No Luck With Lottery Loot
Mecklenburg County stands to lose upwards of $9 million in lottery revenue the state is withholding this year, a disproportionate hit compared to what other counties will suffer from the state’s money-grab.
Wake County, for example, is in line to have all of $100,000 withheld from its share of lottery revenue.
Mecklenburg County – $9 million; Wake County; $100,000. So, what gives? Blame, in part, Mecklenburg’s higher-than-state-average tax rate, according to a report county commissioners received Tuesday night.
The General Assembly is withholding about $63 million in lottery revenue from all 100 counties, to help fill shortfalls in the state budget and pay for teachers positions funded with state dollars. In doing so, legislators have revised the formula used to distribute lottery money that counties use to pay debt service on capital schools projects.
That debt service still needs to be paid by the counties. With their share of lottery revenue reduced, the money needs to found elsewhere in local budgets.
“They (legislators) are robbing local dollars used for schools and then trying to claim credit for being education’s best buddy, while engaging in a case of domestic violence against schools,” said Mecklenburg Commissioner Bill James, a Republican. “If local government was the wife and Raleigh was the husband, then Raleigh just beat the crap out of local governments across North Carolina and now wants to get credit for being a good husband. In my book, that’s absurd.”
Previously, 65 percent of lottery revenue due to counties was doled out based on a per-pupil allotment, while 35 percent of the revenue was distributed among counties, including Mecklenburg, that have tax rates higher than the state average.
The revised formula nixes the fund distribution based on tax rates and uses only a per-pupil allotment, leaving Mecklenburg hanging out to dry with far less lottery money than it typically receives, while other counties, like Wake, walk away relatively unscathed.
Under the old formula Mecklenburg was slated to get $20.2 million. With the new rules in place, it will receive only $10.7, for a net loss of $9.4 million.
The county, however, has about $6.2 million in unallocated lottery funds being carried forward from the recently completed fiscal year, which would leave it with $16.9 million in total available lottery funds. This year’s county budget calls for $21 million in lottery proceeds, leaving a shortfall of $4.1 million.
That’s a $4.1-million gap commissioners will likely have to fill with money pulled from other parts of the budget, triggering further funding reductions for county programs and services that could include Charlotte-Mecklenburg Schools, the public libraries, social services, and parks and recreation.
Or not. The county budget includes a $2 million contingency fund to offset any losses incurred by state action. That could reduce the funding gap left in the wake of the General Assembly’s lottery-grab to only $2.1 million, which would needed to filled with revenue from other parts of the county budget.
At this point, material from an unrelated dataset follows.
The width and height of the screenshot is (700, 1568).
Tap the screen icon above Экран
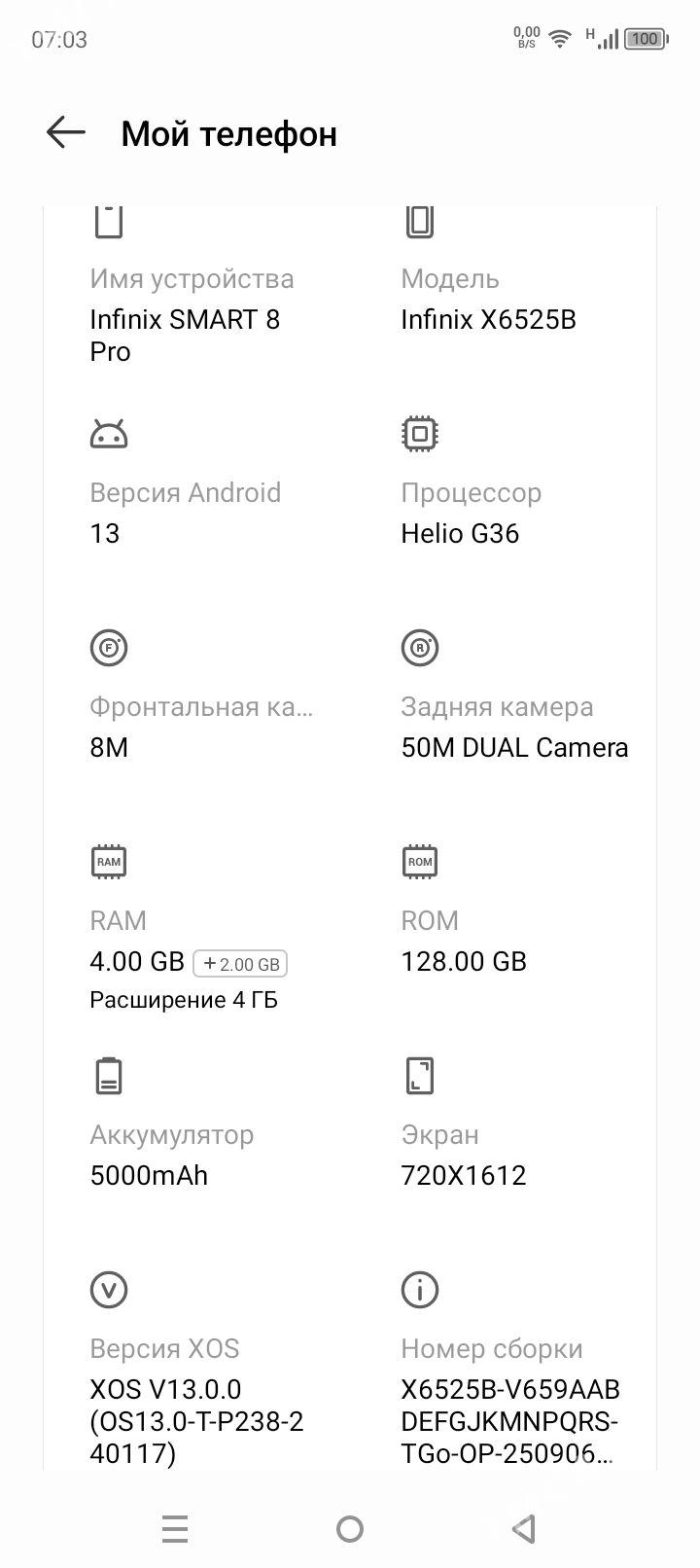point(420,1076)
Or not. In addition to the state’s lottery-grab, Mecklenburg also faces other potential woes from cuts in the state budget that impact local programs and services. The state budget, for example, includes funding reductions for money received by the local Department of Social Services for its foster care/adoption and adult in-home care programs; the local public health department, for its child immunization program; and some local programs and services funded with money from the state’s environmental health department, which lost $6 million in the state budget.